RECORDS TO USE –
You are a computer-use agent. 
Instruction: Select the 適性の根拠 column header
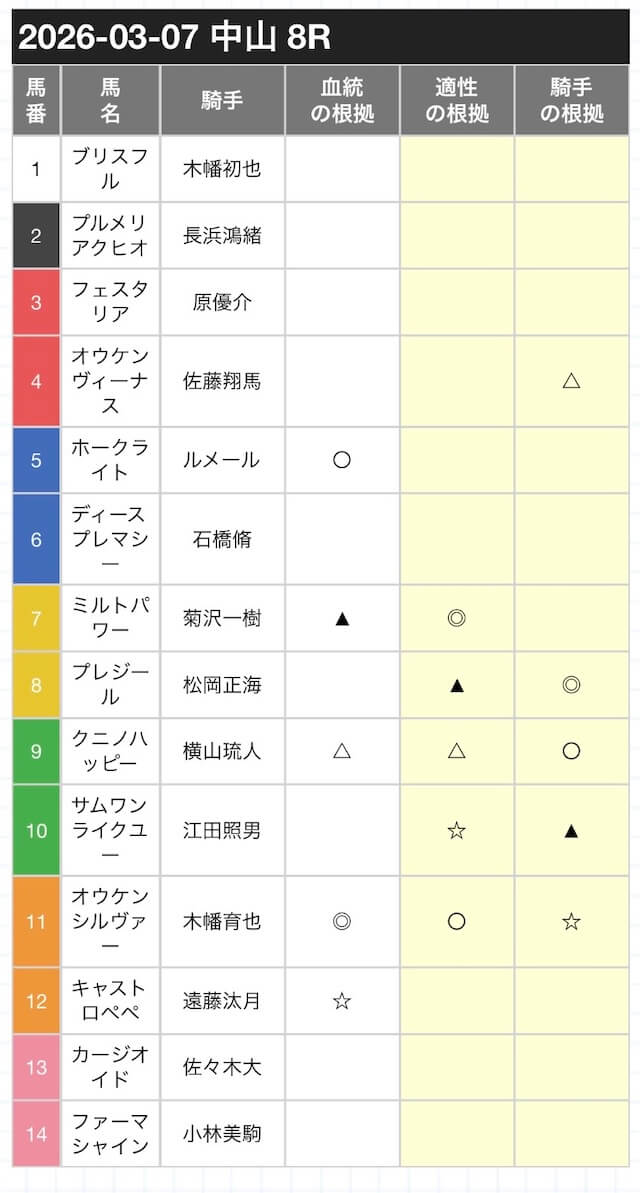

--

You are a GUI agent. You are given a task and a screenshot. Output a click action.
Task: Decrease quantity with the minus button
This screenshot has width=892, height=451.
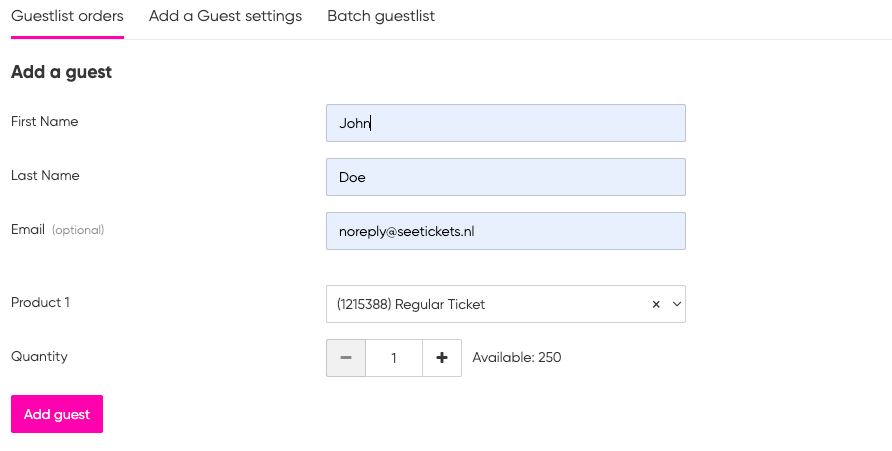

PROBLEM DETAILS – Copy all the lines above that hold the string "agent".

ANSWER –
You are a computer-use agent. 
You are a GUI agent. You are given a task and a screenshot. Output a click action.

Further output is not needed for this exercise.